> **Work order A**
Answer these about the forum thread on a puppy that lies down outside, one answer per line, marked the same way:
(i) How old is the female dog in the first post?
(ii) Besides flopping down, what else does 4loveofadog's dog not want to do?
(iii) What is the name of Lilie's dog?

> **Exercise text**
# Lays down outside wont get up



## rangerman2003 (Dec 9, 2009)

Well my 8 mnth old female will go outside and potty on the leash, and then she will just flop down. I cant get her to budge for anything unless i literally pick her up... how can i get her to stop this she wont come to the ball or anything


----------



## 4loveofadog (Mar 3, 2010)

mine does the same thing at times. it's very annoying. he also does it with steps, not wanting to go down them. i try to get something that dangles, like a knotted old shirt, with a ball on a string also knotted to the old shirt. so far, he fascinated by the shirt, grabs it or the attached ball and follows me. i find this also helps with his puppy biting when he is trying to nibble at my angles. grab the knotted shirt with the balled attached and dangle that in front of him. hope this works for you.


----------



## MaggieRoseLee (Aug 17, 2001)

You taking out that ziplock baggie full of chicken/liver/cheese? 

You rewarding for her looking at you? Moving with you? Your dog think you are fun and a blast to be with? You always RUN into the house and to the treat jar for a treat everytime you get back into the house?


----------



## Lilie (Feb 3, 2010)

MaggieRoseLee said:


> You taking out that ziplock baggie full of chicken/liver/cheese?
> 
> You rewarding for her looking at you? Moving with you? Your dog think you are fun and a blast to be with? You always RUN into the house and to the treat jar for a treat everytime you get back into the house?


That cracks me up. We always treat when we come in the house. Now if I loose Hondo (his attention, not physically) because of the dreaded C.A.T., all I have do is go to the door and open it - back he comes 100 miles an hour......and then we get to start all over....


----------



## rangerman2003 (Dec 9, 2009)

> **Input data**
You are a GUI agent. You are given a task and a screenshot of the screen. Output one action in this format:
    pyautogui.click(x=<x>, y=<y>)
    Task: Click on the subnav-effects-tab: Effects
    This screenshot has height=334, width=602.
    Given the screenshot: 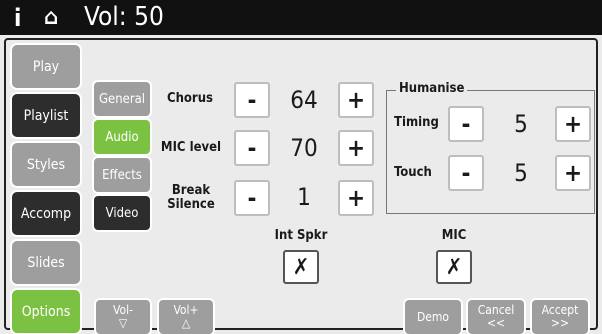 What is the action you would take?
    pyautogui.click(x=122, y=175)
    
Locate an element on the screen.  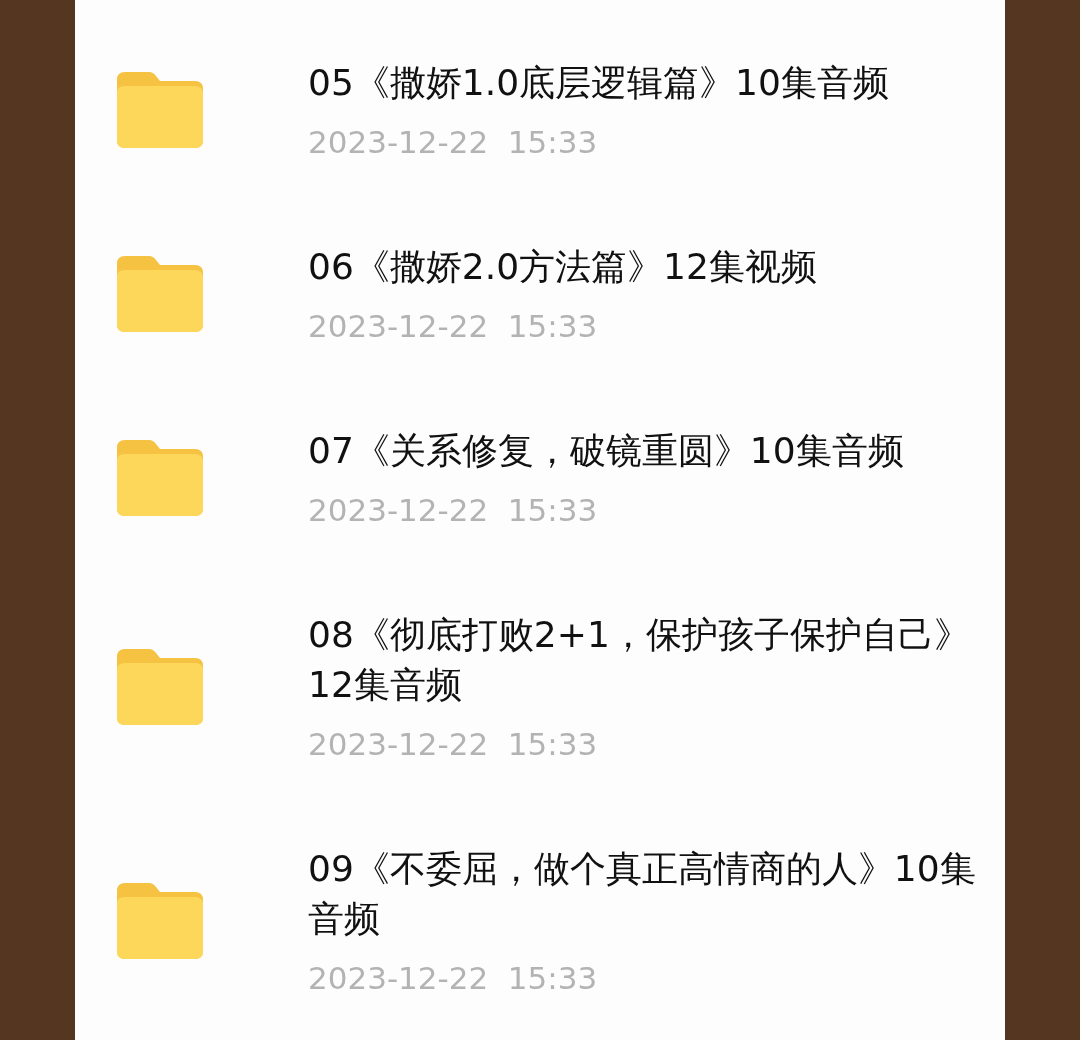
folder-title: 06《撒娇2.0方法篇》12集视频 is located at coordinates (653, 267).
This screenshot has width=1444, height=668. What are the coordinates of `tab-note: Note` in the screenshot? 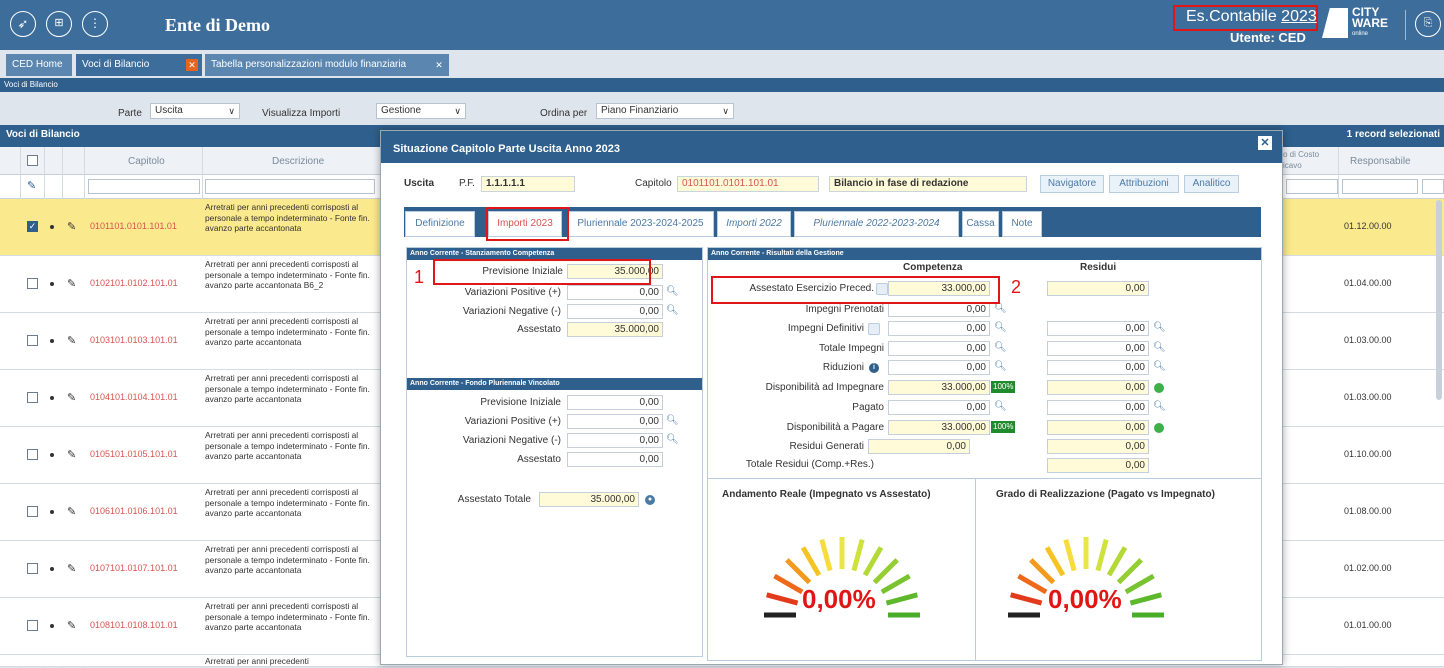 It's located at (1022, 224).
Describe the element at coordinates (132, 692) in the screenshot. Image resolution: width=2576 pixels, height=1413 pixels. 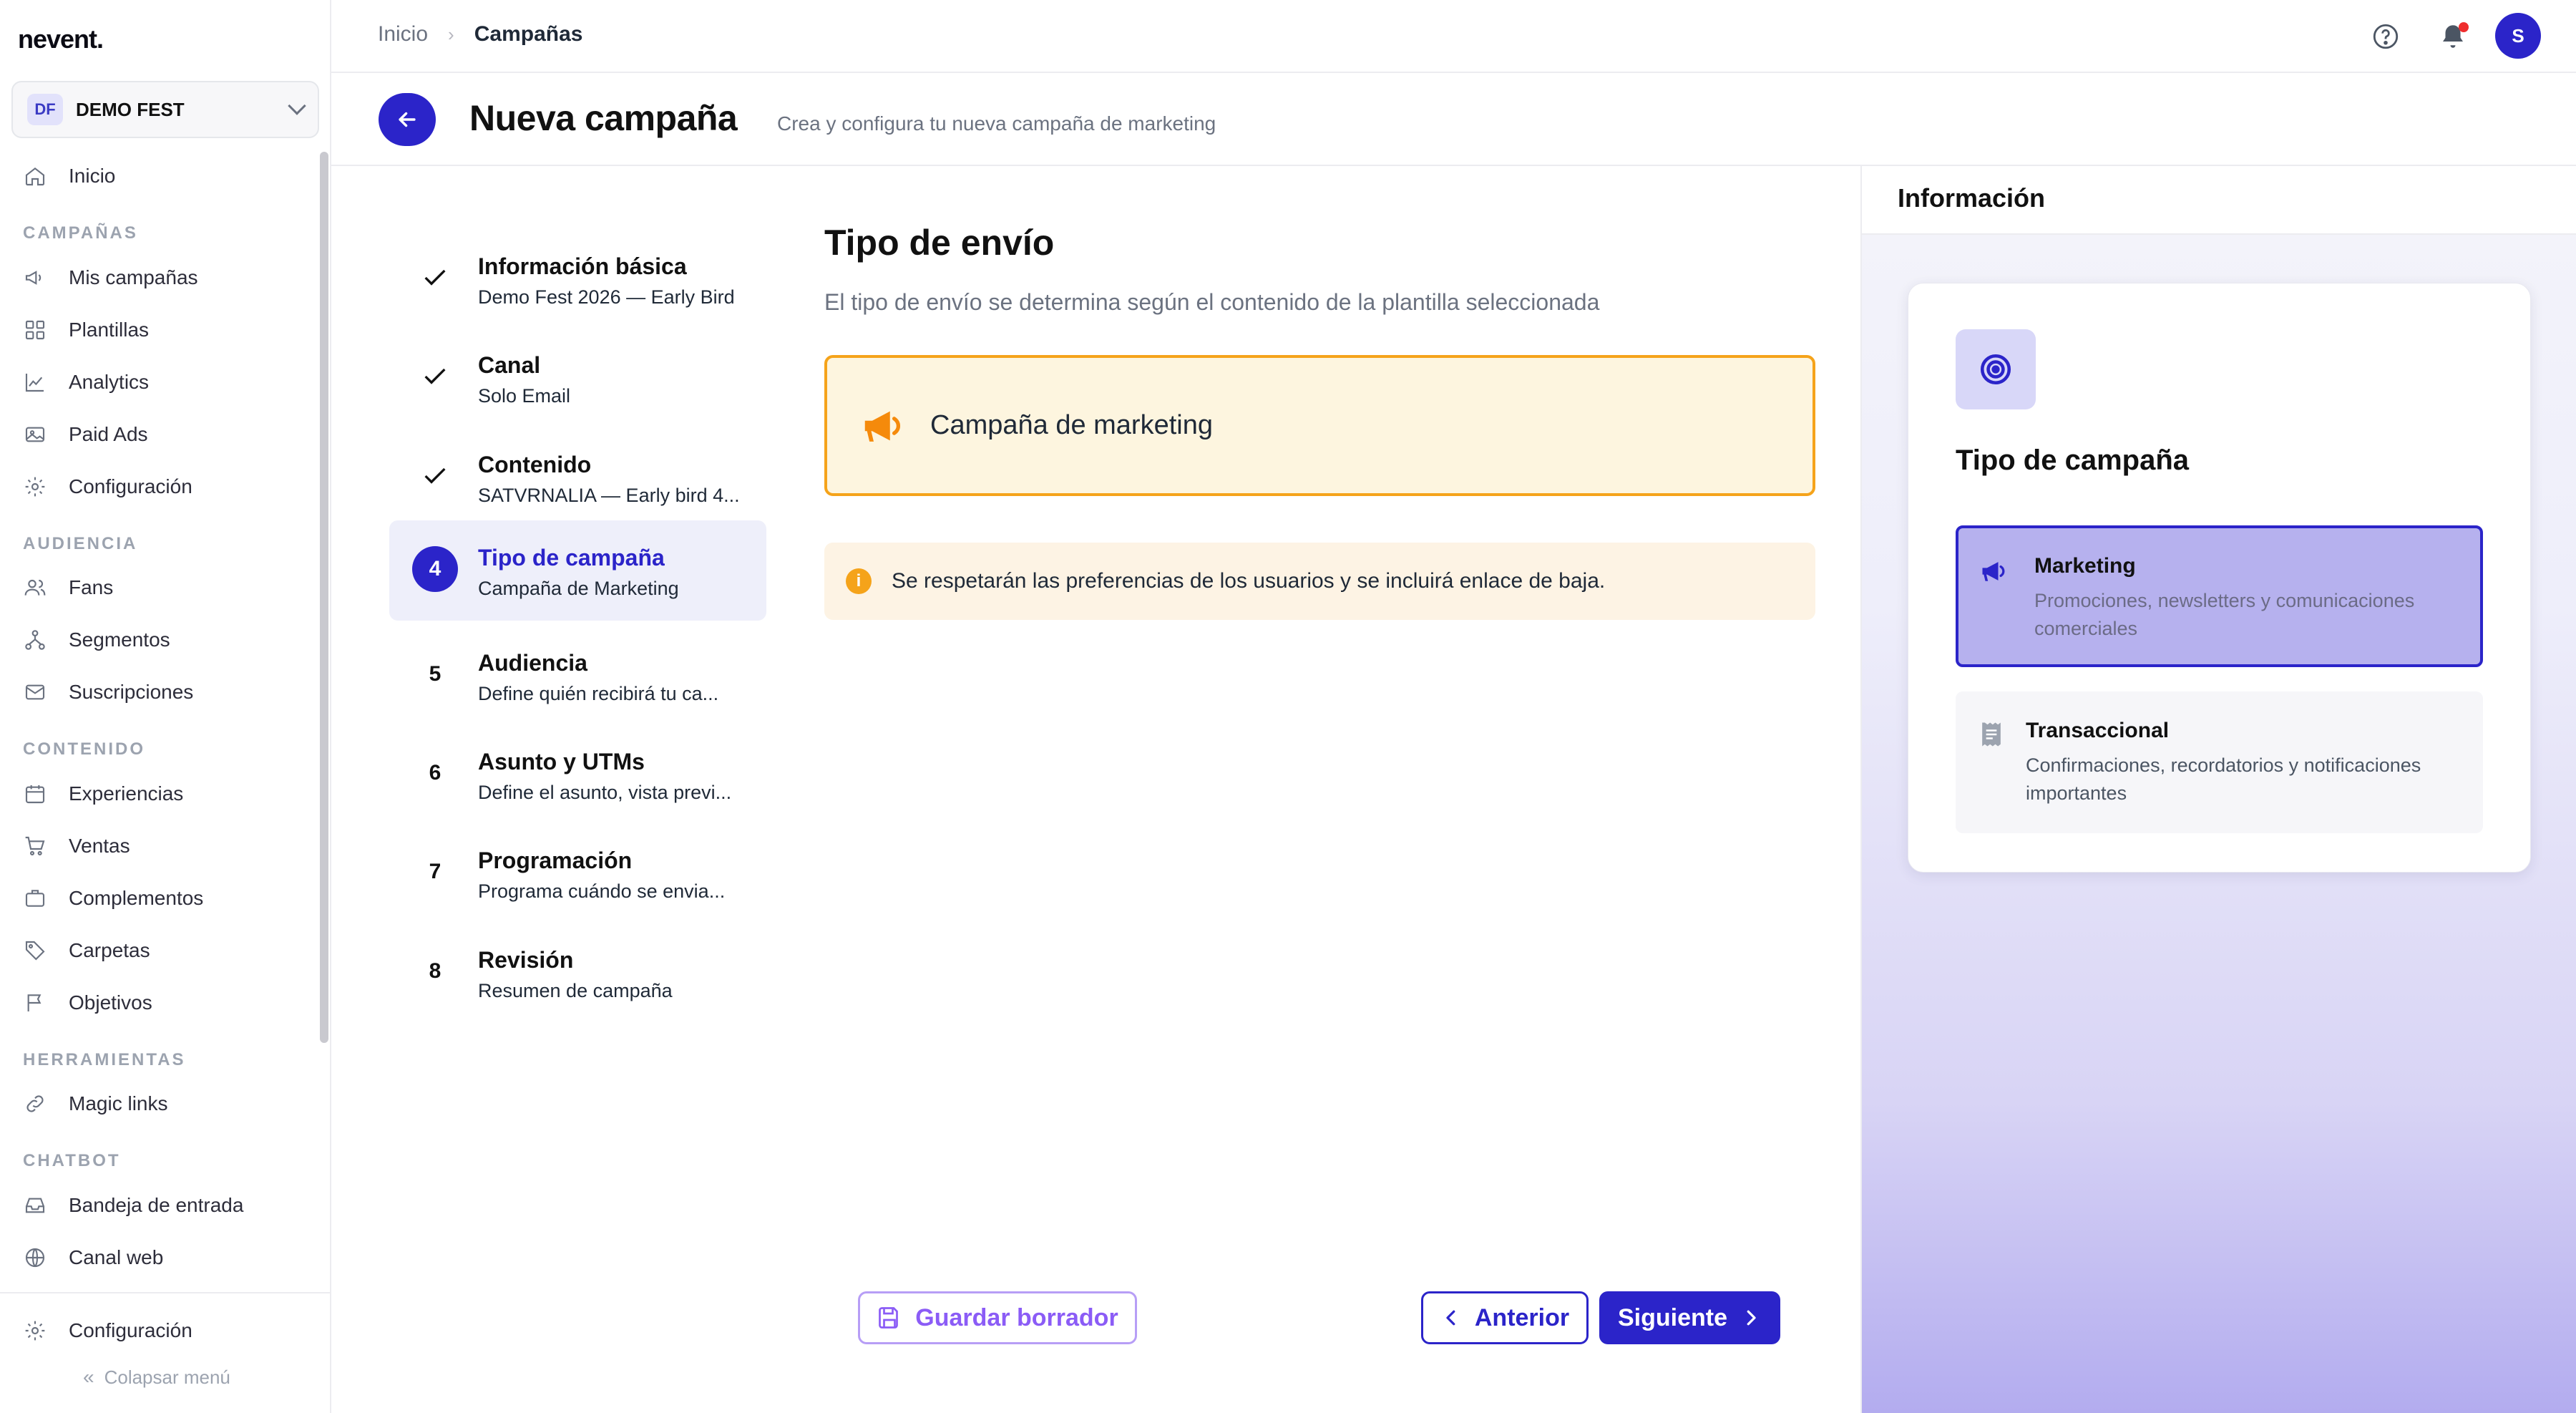
I see `sidebar-item-label: Suscripciones` at that location.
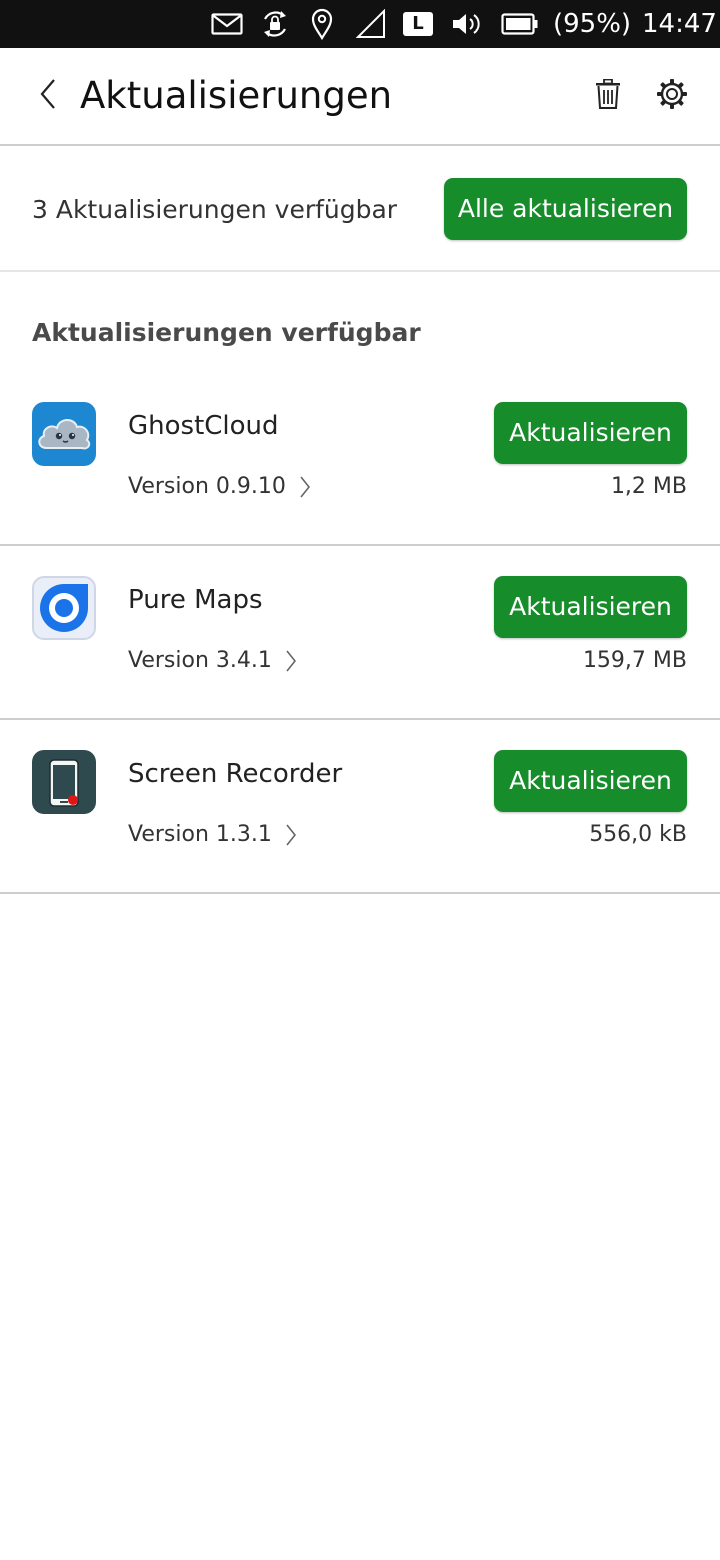 Image resolution: width=720 pixels, height=1560 pixels. What do you see at coordinates (207, 486) in the screenshot?
I see `app-version-label: Version 0.9.10` at bounding box center [207, 486].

> **Work order B**
Render the records from their start through the line containing "This screenshot has height=334, width=602." as a numbered list, leaving out blank lines.

> **Answer space A**
(i) 8 months old.
(ii) Go down steps.
(iii) Hondo.

> **Answer space B**
1. You are a GUI agent. You are given a task and a screenshot of the screen. Output one action in this format:
2.     pyautogui.click(x=<x>, y=<y>)
3.     Task: Click on the subnav-effects-tab: Effects
4.     This screenshot has height=334, width=602.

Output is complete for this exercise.